The researchers developed a method called Pico, which stands for Pre-merge interference calibration in output-space. Pico doesn't require any new training data. Instead, before merging the adapters, it adjusts the 'B' matrix by reducing the influence of those overly-shared patterns and then rebalancing the overall update. This calibration step helps preserve the task-specific information and allows the merged adapter to perform better. Pico can be easily added to existing merging techniques.

Why it matters?

This work is important because it shows that merging LoRA adapters *can* be effective if you address how the different parts of the adapters interact. Pico significantly improves the accuracy of merged adapters across a variety of challenging tasks, including math, coding, and medical applications, and even allows them to outperform a single adapter trained on all the tasks combined. It demonstrates that treating the two matrices within a LoRA adapter as distinct components is key to successful merging.

Abstract

Merging separately trained LoRA adapters is a practical alternative to joint multi-task training, but it often hurts performance. Existing methods usually treat the LoRA update ΔW = BA as a single object and do not distinguish the two LoRA matrices. We show that the main source of LoRA merge interference comes from the output-side matrix B. Across tasks, B repeatedly uses a small set of shared directions, while A remains much more task-specific. As a result, the merged adapter overemphasizes these shared directions, and task-specific information is lost. We propose Pico (Pre-merge interference calibration in output-space), a data-free method that calibrates B before merge by downscaling over-shared directions and then rescaling the merged update.

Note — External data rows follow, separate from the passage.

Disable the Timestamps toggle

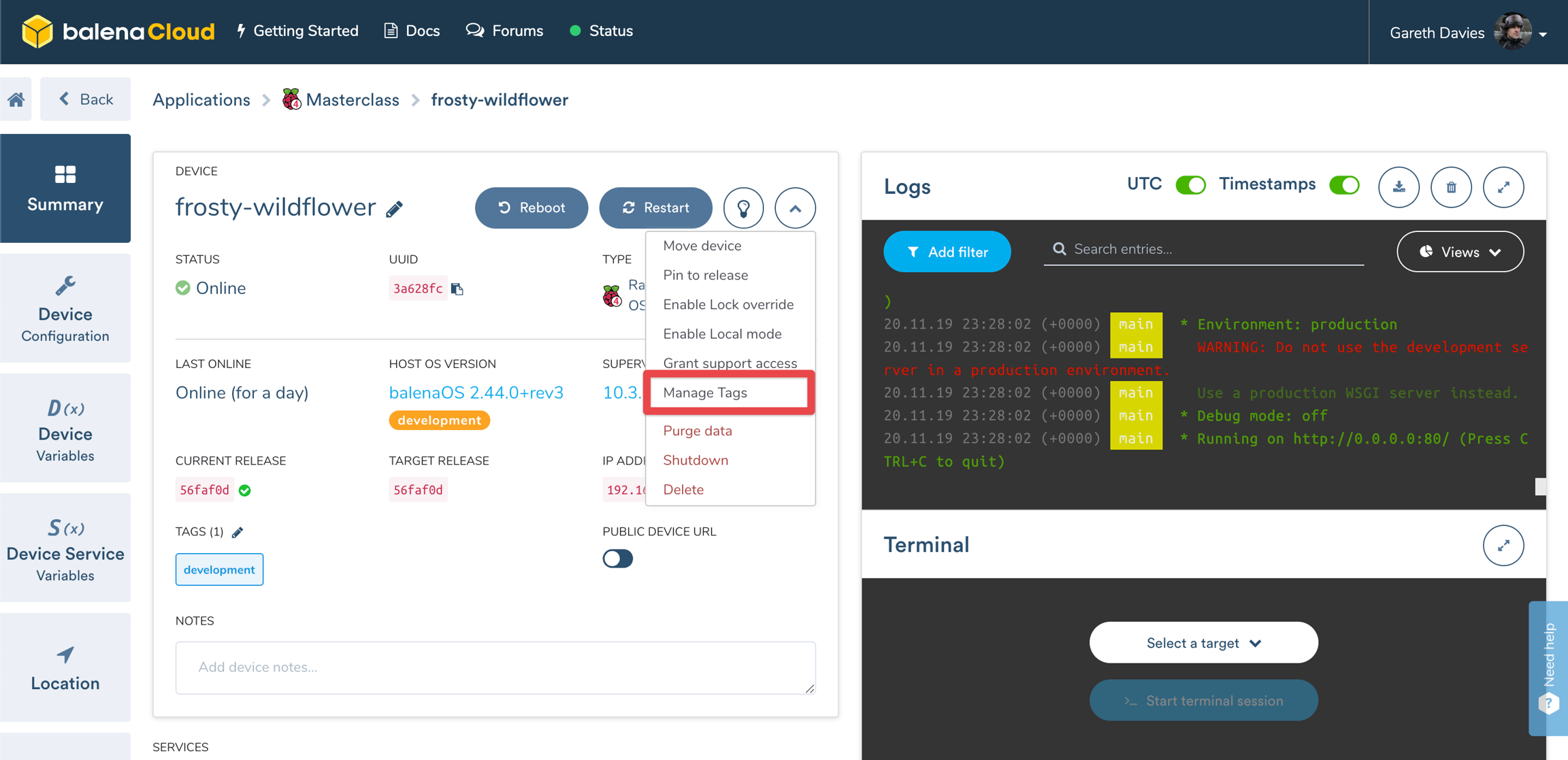pyautogui.click(x=1344, y=184)
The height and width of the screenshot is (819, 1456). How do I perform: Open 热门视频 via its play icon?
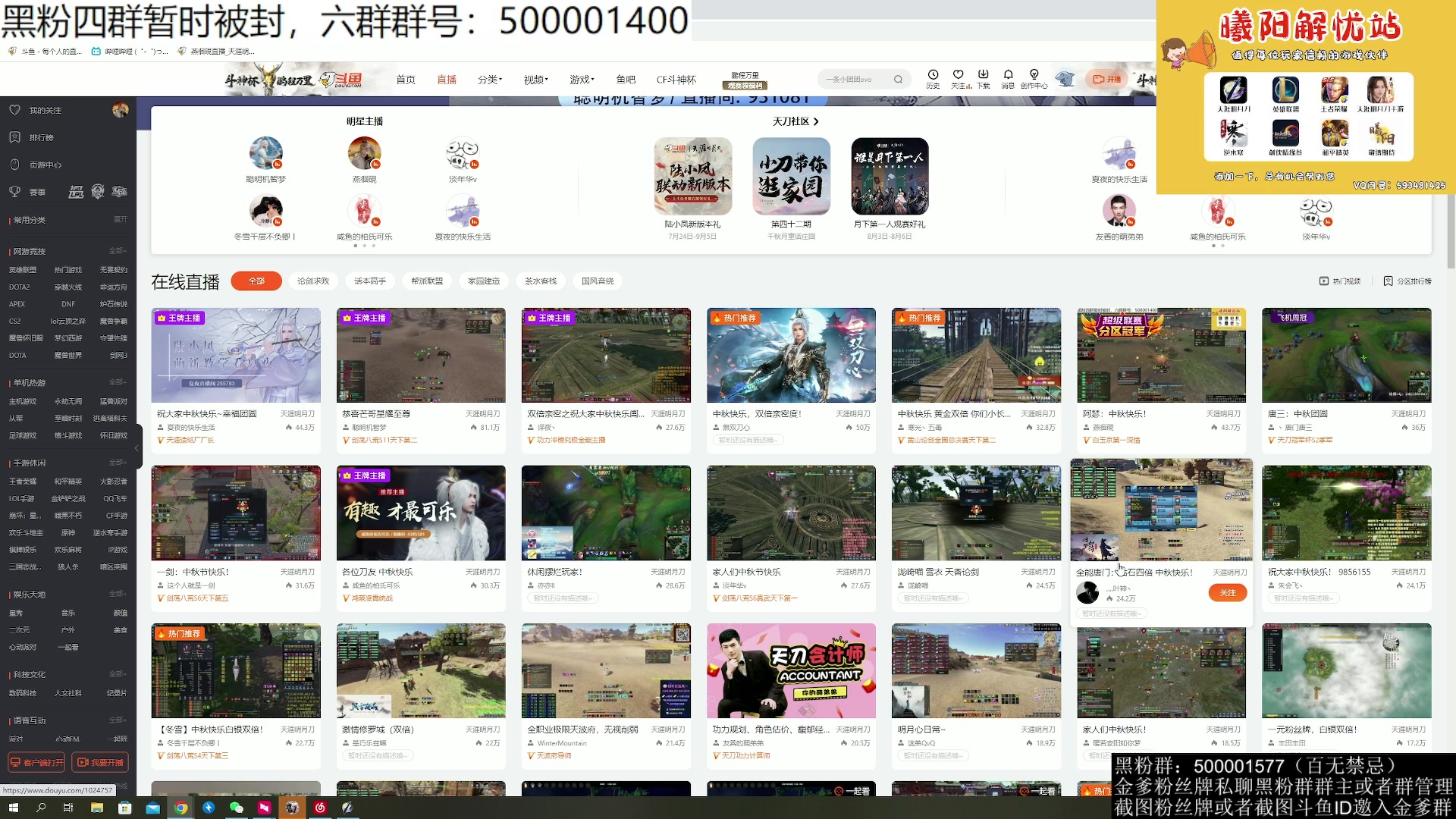1323,281
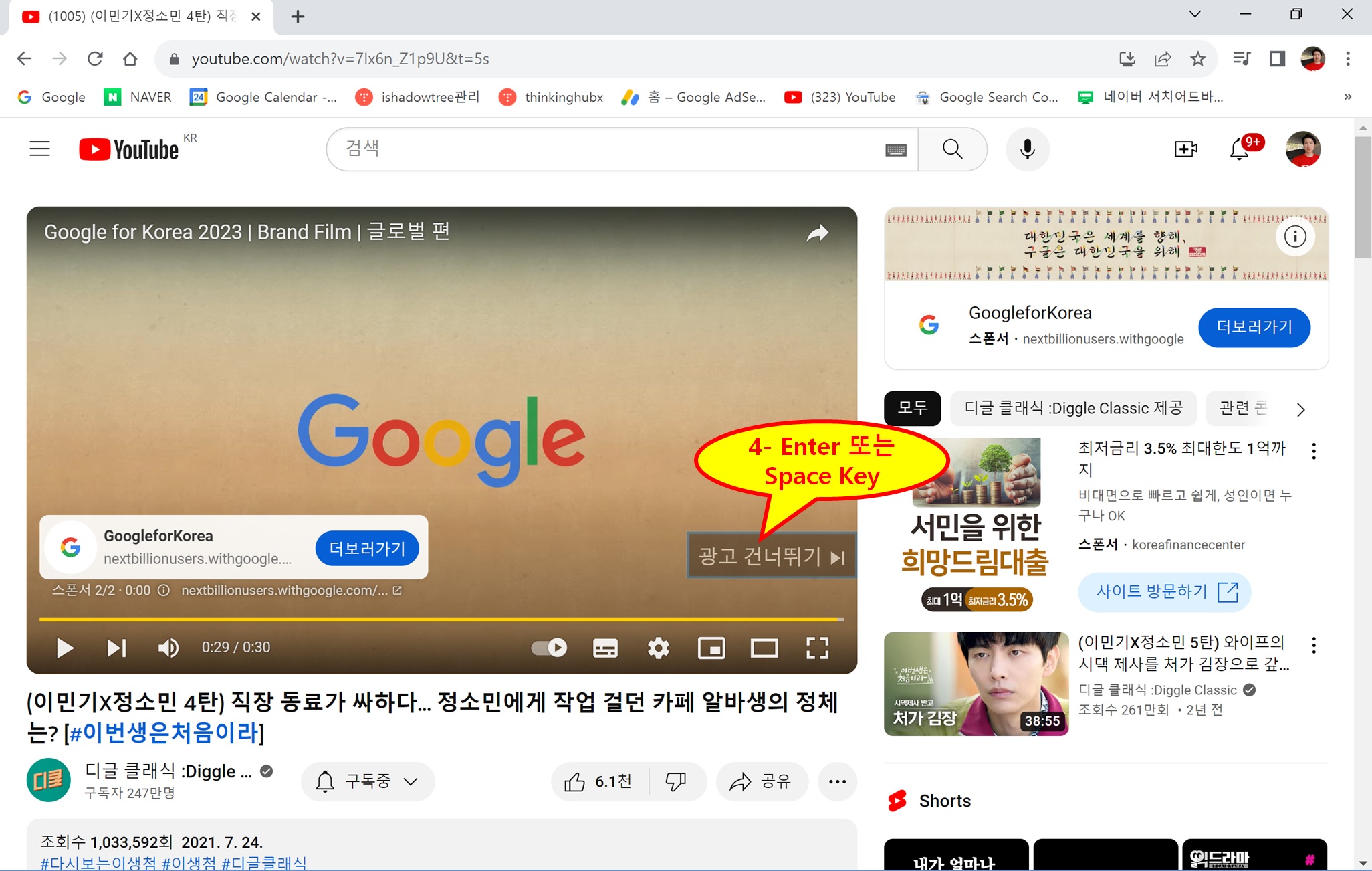The image size is (1372, 871).
Task: Open YouTube notifications bell
Action: coord(1239,149)
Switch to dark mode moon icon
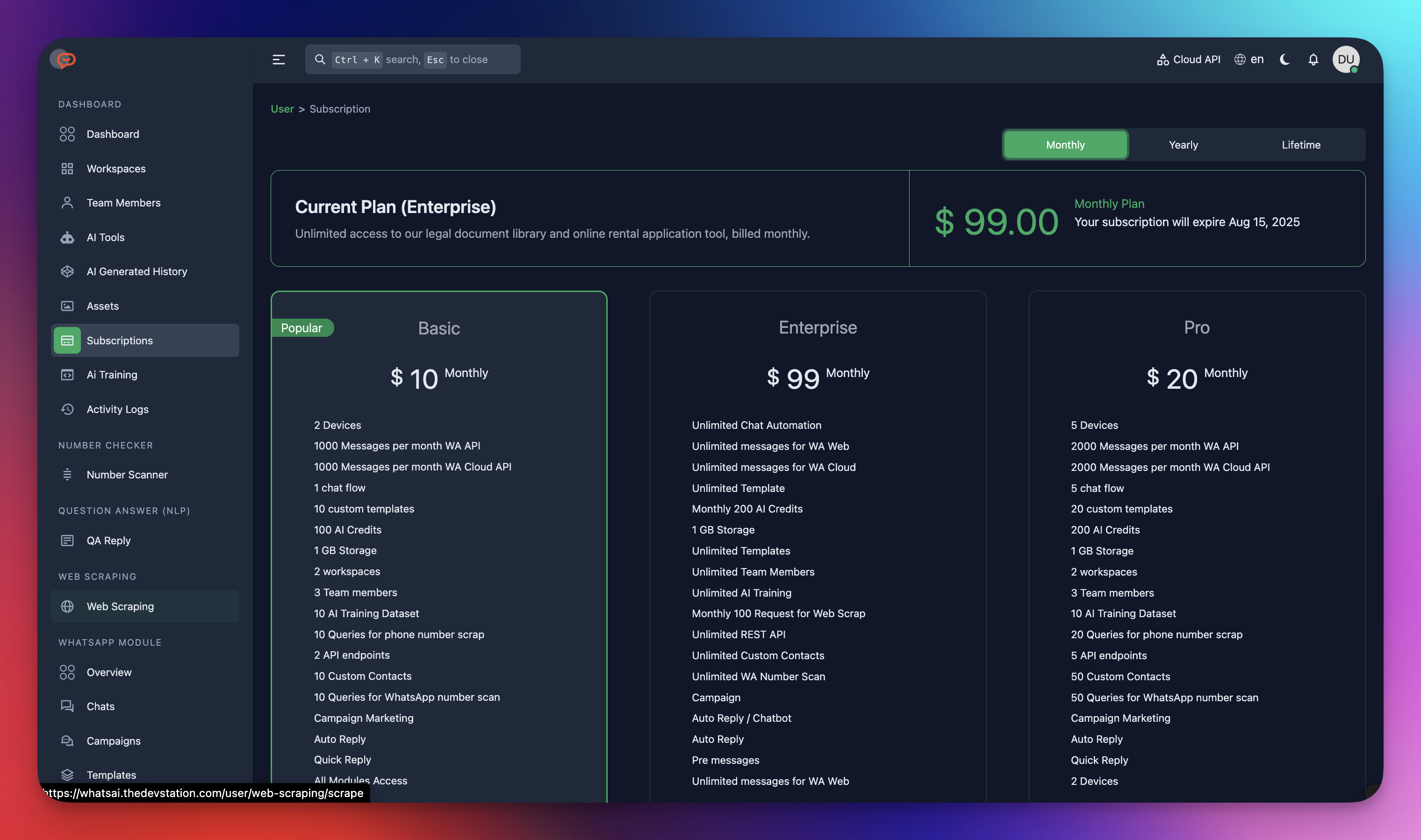This screenshot has width=1421, height=840. pyautogui.click(x=1285, y=59)
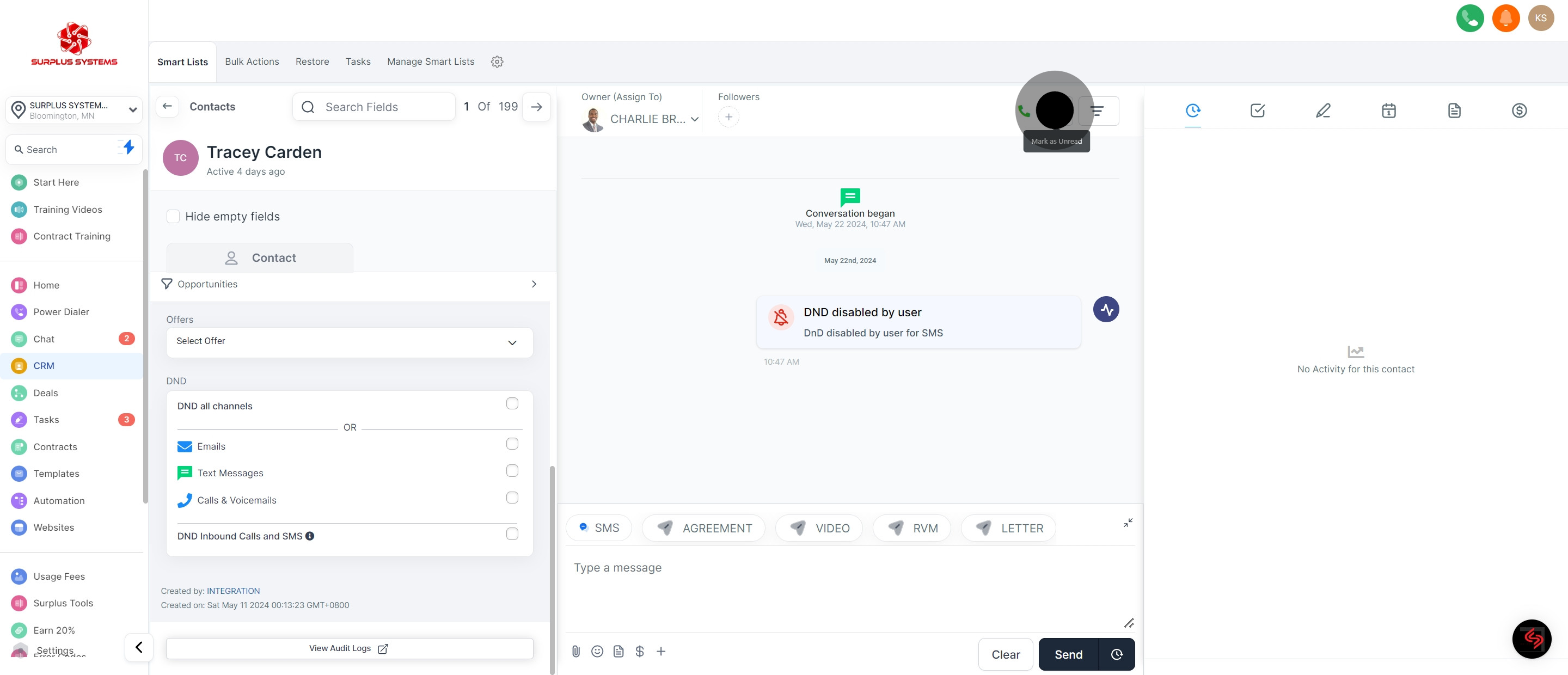Click the attachment paperclip icon
The width and height of the screenshot is (1568, 675).
(x=576, y=651)
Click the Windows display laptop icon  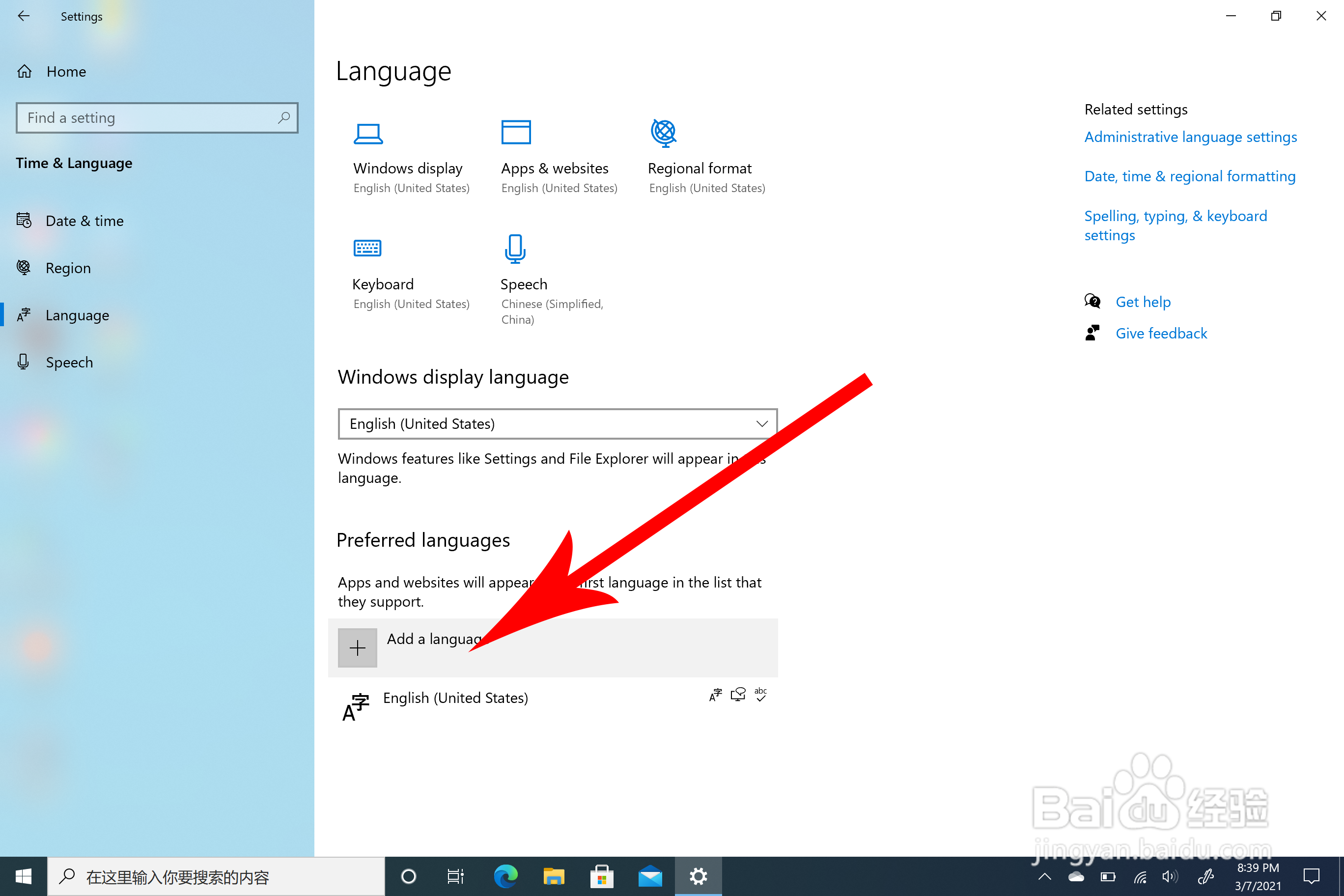(x=368, y=134)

Pico plugs directly into existing merging methods such as Task Arithmetic, TIES, and TSV-M. Across eight different benchmarks from math, coding, finance, and medical domains, Pico improves average accuracy by 3.4-8.3 points over the corresponding base method and achieves the best overall average performance. Pico also enables merged adapters to outperform the LoRA trained with all task data. These results show that LoRA merging works better when the two LoRA matrices are treated separately.